Thursday, August 21, 2008

Letters Home: Section 1, Letter dated July 22, 1999

July 22, 1999
Katrina,

It seems like ages since I’ve seen you, Sister; since we’ve sat on Mama’s porch swing talking, drinking sweet tea, and trying to count all the stars in a midnight sky as bare feet dangle above the cool night Earth. I miss you. Sisters shouldn’t spend much time apart. It’s not natural. When we’re apart, it feels as though a part of me is missing inside, empty. Though I write to you regularly, it is not the same as being in the same room, sitting across a table from one another while we share stores or whisper gossip after the house has quieted down. Oh, the memories I have of our youth!


Lately, now that we’re no longer in our younger years, I’ve been wondering what shall become of our lives when we’re both gone. Will we be remembered? Will there be anyone who tells the stories of our lives, anyone to pass along old recipes or family history? Though I have hardly lived a life to be described as worldly, I’ve learned a thing or two over the years. Will there be anyone learning from my mistakes when my life is through?

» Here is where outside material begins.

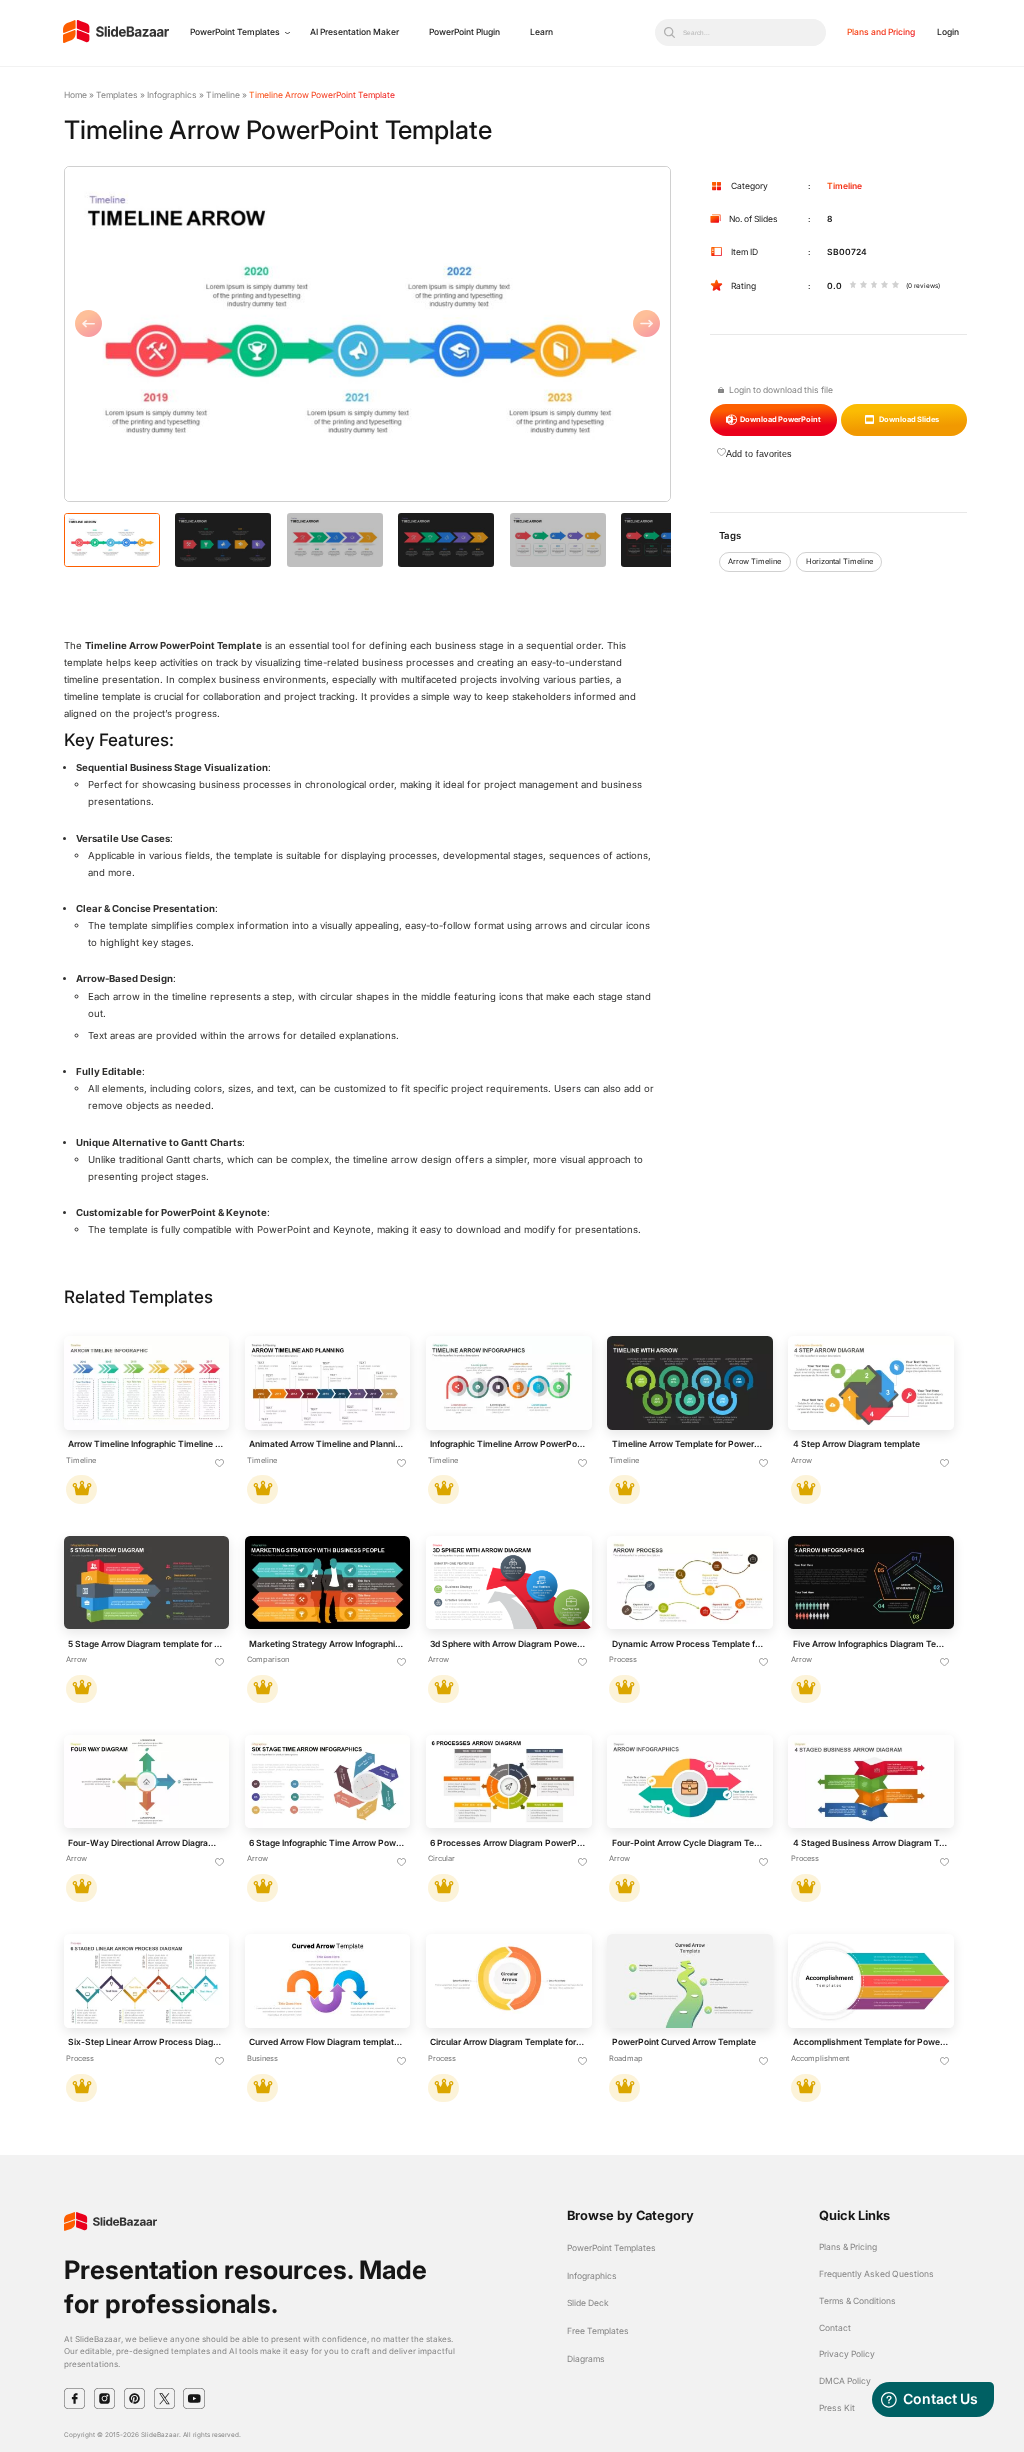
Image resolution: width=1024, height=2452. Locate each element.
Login (948, 32)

Your situation is quite different from mine and writing is not so much an option for you, but I think I’ve devised a way to leave some mark on this world, to leave a legacy of some sort. I’ll explain it Tuesday when I visit. I’ll bring your favorite flowers.

Sisters forever,
Christina

P.S. I still write these letters positioned behind Father’s old oak desk, next to the window letting in the warm morning sun and framing the field of clover leading down to the lake. Like the love between sisters, this old house and this old desk are strong and enduring, experiencing the graceful flow of age and being witness to the trials and triumphs of life. Some say that before you can write you have to live a life worth writing about. Others say that residing only one day on this Earth is enough to fill volumes. Although this desk and this house are not human, they seem to breathe in what’s around them and have experienced lives of their own. Like shadows on the wall, they have heard and seen the human lives nearby weave days into years, flowing through changes like water around a bend. If these walls, this desk could speak, I wonder what they would say?

C.

This work is fictional. Any resemblance to actual situations or persons, living or dead, is coincidental and unintentional.